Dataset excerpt
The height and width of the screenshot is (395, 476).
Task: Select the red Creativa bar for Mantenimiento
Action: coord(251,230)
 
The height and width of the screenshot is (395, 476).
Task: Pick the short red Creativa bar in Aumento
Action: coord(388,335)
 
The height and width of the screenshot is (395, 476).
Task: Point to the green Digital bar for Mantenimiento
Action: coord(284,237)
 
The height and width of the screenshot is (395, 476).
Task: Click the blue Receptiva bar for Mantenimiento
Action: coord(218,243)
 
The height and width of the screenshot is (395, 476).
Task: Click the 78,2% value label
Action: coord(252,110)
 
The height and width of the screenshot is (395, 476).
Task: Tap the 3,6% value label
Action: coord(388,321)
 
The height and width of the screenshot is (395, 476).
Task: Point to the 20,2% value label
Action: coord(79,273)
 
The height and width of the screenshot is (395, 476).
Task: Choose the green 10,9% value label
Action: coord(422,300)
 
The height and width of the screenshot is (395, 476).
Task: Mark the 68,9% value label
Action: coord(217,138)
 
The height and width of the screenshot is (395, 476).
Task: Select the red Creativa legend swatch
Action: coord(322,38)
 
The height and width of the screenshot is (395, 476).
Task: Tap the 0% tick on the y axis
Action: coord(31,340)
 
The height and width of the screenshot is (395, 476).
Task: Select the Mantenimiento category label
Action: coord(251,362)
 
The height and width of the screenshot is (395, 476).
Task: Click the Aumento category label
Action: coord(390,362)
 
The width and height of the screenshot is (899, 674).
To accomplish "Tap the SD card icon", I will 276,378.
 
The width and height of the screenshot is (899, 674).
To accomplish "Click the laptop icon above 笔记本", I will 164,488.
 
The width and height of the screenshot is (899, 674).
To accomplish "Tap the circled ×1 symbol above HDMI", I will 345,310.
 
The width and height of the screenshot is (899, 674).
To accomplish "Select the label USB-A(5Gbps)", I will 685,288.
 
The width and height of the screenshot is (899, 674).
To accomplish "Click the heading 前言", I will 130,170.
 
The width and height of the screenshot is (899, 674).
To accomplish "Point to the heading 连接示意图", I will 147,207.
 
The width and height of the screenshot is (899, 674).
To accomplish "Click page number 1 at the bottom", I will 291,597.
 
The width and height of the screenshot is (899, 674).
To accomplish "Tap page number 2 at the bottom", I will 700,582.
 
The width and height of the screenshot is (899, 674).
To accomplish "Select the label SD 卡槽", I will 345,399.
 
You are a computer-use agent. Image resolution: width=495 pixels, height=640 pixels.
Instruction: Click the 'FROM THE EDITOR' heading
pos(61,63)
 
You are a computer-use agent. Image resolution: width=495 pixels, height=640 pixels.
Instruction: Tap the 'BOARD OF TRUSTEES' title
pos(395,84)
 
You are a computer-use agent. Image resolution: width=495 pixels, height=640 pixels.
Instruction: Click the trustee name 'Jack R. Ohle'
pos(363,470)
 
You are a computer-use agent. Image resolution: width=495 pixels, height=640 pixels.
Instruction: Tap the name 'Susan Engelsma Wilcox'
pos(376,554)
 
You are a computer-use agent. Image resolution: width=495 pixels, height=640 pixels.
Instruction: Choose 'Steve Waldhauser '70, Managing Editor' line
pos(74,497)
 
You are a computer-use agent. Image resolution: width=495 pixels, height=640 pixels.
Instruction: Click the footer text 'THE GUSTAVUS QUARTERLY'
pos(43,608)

* Task: Rewrite every line from the start of the records through the line containing "Action: coord(388,335)", requests included, and offset each coordinate in the answers by adding 108 to it.

* The completed task:
The height and width of the screenshot is (395, 476).
Task: Select the red Creativa bar for Mantenimiento
Action: coord(359,338)
 
The height and width of the screenshot is (395, 476).
Task: Pick the short red Creativa bar in Aumento
Action: coord(496,443)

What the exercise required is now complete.